### TASK INSTRUCTIONS
Your answer should be the exact lines of the data below from the one containing "The image size is (638, 903)." through the one containing "This screenshot has height=519, width=1024."; please include nothing else.

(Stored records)

◇ ◇ ◇

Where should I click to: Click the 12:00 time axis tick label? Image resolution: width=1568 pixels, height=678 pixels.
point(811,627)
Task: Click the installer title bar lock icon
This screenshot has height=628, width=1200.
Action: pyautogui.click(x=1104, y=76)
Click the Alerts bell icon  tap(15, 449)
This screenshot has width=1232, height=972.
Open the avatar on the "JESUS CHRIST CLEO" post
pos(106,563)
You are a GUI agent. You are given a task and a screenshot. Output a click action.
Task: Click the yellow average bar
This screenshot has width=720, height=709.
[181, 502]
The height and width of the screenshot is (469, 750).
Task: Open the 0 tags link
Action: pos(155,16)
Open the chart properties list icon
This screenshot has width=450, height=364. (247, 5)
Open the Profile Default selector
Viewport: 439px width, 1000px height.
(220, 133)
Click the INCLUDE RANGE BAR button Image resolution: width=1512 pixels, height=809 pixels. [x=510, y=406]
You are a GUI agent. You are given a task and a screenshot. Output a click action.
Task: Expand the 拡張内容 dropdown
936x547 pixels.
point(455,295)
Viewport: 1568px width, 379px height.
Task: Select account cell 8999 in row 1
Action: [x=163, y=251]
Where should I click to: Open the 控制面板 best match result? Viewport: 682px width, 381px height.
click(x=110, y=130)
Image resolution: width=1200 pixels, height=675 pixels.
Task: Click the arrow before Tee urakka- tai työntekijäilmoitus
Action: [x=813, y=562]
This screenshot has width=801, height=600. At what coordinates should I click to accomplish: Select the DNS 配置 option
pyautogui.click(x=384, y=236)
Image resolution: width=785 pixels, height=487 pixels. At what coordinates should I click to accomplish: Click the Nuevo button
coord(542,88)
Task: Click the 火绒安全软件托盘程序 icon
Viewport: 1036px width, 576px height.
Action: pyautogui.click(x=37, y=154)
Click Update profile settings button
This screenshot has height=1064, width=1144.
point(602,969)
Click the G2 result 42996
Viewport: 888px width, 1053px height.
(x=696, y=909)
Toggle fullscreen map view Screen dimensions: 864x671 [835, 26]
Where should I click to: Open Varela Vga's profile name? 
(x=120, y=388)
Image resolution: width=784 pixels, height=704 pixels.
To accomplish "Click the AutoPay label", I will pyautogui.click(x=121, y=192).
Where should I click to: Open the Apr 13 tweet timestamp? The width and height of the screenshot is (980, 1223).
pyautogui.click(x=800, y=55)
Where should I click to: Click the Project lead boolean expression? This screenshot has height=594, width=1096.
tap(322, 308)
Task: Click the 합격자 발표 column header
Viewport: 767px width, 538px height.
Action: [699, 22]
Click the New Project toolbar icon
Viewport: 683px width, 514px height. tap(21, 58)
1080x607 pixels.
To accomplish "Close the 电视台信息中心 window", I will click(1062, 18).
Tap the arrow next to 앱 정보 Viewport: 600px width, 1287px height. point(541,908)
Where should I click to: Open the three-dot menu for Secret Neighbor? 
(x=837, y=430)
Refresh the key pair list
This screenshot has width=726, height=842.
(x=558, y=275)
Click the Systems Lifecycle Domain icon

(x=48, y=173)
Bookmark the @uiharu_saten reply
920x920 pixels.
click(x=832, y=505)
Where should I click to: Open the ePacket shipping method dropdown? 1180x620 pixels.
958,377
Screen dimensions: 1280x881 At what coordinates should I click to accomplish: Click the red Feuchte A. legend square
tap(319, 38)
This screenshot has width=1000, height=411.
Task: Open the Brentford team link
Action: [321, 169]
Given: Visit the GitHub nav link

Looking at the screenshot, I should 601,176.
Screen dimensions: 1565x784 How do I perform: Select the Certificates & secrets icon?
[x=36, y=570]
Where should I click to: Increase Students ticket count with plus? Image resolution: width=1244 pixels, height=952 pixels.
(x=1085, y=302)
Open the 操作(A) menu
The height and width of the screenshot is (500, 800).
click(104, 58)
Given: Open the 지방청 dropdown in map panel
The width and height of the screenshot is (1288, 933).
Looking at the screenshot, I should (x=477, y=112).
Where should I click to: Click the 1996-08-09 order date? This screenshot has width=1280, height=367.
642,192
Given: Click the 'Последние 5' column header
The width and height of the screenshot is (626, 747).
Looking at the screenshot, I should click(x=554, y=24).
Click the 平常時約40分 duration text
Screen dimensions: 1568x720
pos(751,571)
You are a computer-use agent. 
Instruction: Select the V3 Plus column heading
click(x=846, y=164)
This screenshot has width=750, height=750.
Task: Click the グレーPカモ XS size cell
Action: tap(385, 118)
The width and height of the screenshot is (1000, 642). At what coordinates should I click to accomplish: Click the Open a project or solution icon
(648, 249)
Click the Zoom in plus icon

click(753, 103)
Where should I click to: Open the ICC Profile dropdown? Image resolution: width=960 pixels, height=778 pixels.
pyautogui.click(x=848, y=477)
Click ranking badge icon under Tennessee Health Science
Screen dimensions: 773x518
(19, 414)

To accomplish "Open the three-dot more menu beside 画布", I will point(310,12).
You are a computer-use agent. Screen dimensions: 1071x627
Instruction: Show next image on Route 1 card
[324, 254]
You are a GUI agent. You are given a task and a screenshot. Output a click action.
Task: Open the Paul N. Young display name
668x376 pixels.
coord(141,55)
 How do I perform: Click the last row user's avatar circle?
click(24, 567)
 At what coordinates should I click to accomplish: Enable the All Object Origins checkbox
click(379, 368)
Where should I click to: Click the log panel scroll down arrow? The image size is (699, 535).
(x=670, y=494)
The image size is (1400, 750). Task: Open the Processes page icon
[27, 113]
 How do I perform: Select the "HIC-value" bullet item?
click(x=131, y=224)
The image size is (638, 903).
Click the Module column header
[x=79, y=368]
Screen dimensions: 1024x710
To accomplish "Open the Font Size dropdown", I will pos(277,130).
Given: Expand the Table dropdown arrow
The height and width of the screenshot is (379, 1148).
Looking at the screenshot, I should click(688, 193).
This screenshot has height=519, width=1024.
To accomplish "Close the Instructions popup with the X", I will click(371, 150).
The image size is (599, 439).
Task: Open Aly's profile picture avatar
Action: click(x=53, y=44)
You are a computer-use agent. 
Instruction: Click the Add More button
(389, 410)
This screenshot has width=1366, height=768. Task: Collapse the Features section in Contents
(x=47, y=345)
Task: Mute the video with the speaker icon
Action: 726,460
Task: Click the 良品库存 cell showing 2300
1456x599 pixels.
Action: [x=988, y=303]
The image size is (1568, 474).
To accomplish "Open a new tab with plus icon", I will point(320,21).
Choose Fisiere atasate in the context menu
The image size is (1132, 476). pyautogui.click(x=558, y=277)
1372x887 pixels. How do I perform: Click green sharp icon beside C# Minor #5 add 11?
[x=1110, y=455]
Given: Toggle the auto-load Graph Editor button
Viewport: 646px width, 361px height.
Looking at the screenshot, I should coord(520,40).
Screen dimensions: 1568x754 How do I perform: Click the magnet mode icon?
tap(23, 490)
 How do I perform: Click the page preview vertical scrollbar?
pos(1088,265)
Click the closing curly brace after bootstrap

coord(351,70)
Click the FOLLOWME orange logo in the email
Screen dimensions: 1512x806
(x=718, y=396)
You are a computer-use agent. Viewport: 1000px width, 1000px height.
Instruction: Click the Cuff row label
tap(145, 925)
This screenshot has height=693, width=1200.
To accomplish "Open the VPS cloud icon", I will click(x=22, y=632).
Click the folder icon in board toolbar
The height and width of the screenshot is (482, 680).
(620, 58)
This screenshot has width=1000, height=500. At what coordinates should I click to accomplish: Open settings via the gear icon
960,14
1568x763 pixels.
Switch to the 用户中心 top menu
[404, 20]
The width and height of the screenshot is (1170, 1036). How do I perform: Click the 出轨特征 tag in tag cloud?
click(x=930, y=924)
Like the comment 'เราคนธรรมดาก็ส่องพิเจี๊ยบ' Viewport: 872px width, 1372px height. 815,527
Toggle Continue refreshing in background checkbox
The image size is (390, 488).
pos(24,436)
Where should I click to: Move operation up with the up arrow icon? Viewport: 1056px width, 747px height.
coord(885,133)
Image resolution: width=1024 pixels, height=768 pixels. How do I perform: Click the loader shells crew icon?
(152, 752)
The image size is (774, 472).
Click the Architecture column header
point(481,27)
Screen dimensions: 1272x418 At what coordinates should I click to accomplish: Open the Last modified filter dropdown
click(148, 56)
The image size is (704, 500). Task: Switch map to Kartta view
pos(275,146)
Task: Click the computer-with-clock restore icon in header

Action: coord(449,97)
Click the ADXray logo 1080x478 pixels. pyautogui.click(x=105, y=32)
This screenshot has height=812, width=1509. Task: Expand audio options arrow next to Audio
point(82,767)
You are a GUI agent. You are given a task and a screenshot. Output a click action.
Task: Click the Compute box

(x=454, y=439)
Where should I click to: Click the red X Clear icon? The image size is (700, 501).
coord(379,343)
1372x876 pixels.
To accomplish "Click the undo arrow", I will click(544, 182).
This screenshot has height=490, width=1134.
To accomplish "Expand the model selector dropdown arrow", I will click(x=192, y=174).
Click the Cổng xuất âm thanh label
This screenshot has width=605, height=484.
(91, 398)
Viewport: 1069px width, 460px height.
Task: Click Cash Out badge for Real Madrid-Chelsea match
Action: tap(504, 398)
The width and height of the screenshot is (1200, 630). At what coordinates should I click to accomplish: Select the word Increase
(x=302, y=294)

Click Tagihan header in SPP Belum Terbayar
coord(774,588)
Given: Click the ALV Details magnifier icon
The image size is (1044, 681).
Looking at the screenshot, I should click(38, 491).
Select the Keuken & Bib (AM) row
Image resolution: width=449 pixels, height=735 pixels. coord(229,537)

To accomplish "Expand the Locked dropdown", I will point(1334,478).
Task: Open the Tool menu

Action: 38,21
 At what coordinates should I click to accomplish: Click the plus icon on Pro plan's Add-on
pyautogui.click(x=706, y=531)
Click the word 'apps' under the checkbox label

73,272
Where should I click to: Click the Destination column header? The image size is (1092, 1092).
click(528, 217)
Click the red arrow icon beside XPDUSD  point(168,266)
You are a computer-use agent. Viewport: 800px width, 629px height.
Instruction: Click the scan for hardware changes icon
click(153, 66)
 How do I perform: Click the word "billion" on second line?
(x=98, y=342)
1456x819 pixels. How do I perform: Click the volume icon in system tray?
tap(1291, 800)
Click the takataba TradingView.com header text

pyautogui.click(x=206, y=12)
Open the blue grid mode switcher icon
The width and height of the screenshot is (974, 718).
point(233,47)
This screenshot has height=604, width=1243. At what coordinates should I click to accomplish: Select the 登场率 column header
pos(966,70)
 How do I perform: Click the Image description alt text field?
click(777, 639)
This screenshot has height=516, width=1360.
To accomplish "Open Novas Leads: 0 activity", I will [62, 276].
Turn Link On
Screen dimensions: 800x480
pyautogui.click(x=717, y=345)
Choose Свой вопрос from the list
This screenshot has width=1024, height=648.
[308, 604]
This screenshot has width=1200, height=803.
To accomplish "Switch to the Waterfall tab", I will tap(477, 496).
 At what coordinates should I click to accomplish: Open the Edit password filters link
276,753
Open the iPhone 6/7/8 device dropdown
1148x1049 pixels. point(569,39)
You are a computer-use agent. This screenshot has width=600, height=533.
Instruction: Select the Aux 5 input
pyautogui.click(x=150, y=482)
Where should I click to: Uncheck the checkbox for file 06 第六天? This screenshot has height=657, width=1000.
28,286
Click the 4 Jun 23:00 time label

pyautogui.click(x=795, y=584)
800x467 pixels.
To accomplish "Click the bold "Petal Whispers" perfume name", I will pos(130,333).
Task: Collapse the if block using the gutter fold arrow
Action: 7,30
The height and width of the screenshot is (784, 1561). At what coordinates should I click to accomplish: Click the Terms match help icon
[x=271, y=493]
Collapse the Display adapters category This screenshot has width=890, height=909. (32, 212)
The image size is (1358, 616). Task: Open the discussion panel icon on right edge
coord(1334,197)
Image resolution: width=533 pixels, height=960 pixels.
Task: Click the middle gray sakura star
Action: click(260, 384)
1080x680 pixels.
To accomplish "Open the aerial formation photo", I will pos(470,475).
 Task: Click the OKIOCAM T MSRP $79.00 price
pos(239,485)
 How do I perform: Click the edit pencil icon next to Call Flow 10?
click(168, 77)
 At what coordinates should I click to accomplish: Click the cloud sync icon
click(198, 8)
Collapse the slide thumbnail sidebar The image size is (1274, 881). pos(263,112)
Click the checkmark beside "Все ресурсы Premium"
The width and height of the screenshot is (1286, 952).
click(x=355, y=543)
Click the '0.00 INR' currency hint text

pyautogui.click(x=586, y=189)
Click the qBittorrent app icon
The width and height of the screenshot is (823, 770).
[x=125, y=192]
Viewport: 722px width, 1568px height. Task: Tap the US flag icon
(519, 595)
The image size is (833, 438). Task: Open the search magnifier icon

◇ ◇ ◇

### RESPONSE
The image size is (638, 903).
Click the Module column header
[x=79, y=368]
Screen dimensions: 1024x710
To accomplish "Open the Font Size dropdown", I will pos(277,130).
Given: Expand the Table dropdown arrow
The height and width of the screenshot is (379, 1148).
Looking at the screenshot, I should click(688, 193).
This screenshot has height=519, width=1024.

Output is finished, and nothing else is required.